[[ Source passage, beginning ]]

The strength of agreement between the two instruments for sodium, potassium and chloride were analyzed using pearsons correlation coefficient. There was strong agreement for all the three parameters between the two instruments, r values of sodium, potassium and chloride were 0.973, 0.979 and 0.925 respectively, and the p value was 0.00001 for all the three parameters.
The study conducted by Chacko et al, 24 found that the mean levels of sodium was 135.8 ± 5.7 mmol/L by ABG analyser as compared to 139.9 ± 5.4 mmol/L by automated biochemistry analyser and the differences were statistically highly significant (P < 0.001).
An another study done by Morimatsu H et al stated that the sodium levels estimated by the ABG machine are not completely reliable for making clinical decisions. Although there is a statistically significant difference in the measured sodium values in patients which are hypernatremic and normo-natremic, but it was within the guidelines recommended by US CLIA. This statistically significant difference in values also express clinical differences should be further studied. 17
A cross-sectional study conducted by MN Zamanabadi 23 found that, in patients who have lung disease, mean sodium level estimated from gas and laboratory analyzer were 138.25 mEq/L and 137.57 mEq/L, respectively. This difference in values was not statistically significant, p = 0.052. In patients with heart disease, the estimated levels were 138.54 mEq/L and 137.23 mEq/L, respectively. This difference was statistically significant, p = 0.015.

[[ Source passage, end ]]
[[ Collected material, beginning ]]

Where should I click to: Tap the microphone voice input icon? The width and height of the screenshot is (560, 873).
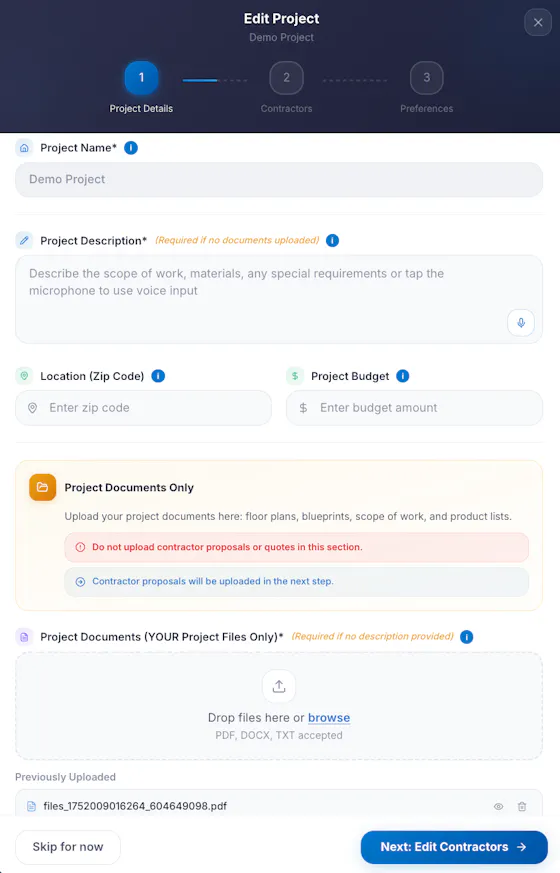(x=521, y=322)
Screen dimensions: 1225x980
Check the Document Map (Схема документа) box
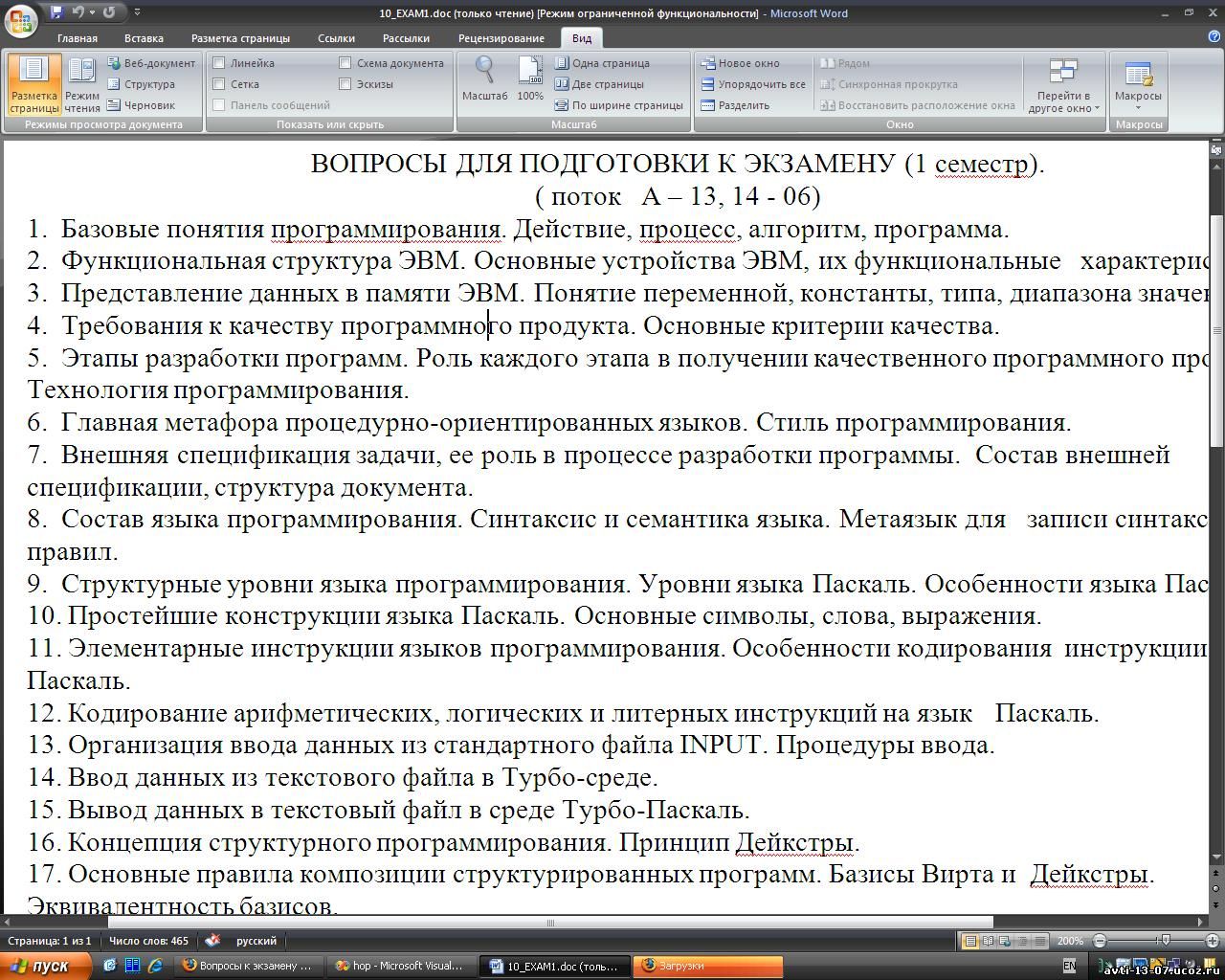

[[ Collected material, end ]]

= Task description =
Can you quote the electrolyte comparison passage from "The study conducted" up to and including "(P < 0.001)."?

= Output =
The study conducted by Chacko et al, 24 found that the mean levels of sodium was 135.8 ± 5.7 mmol/L by ABG analyser as compared to 139.9 ± 5.4 mmol/L by automated biochemistry analyser and the differences were statistically highly significant (P < 0.001).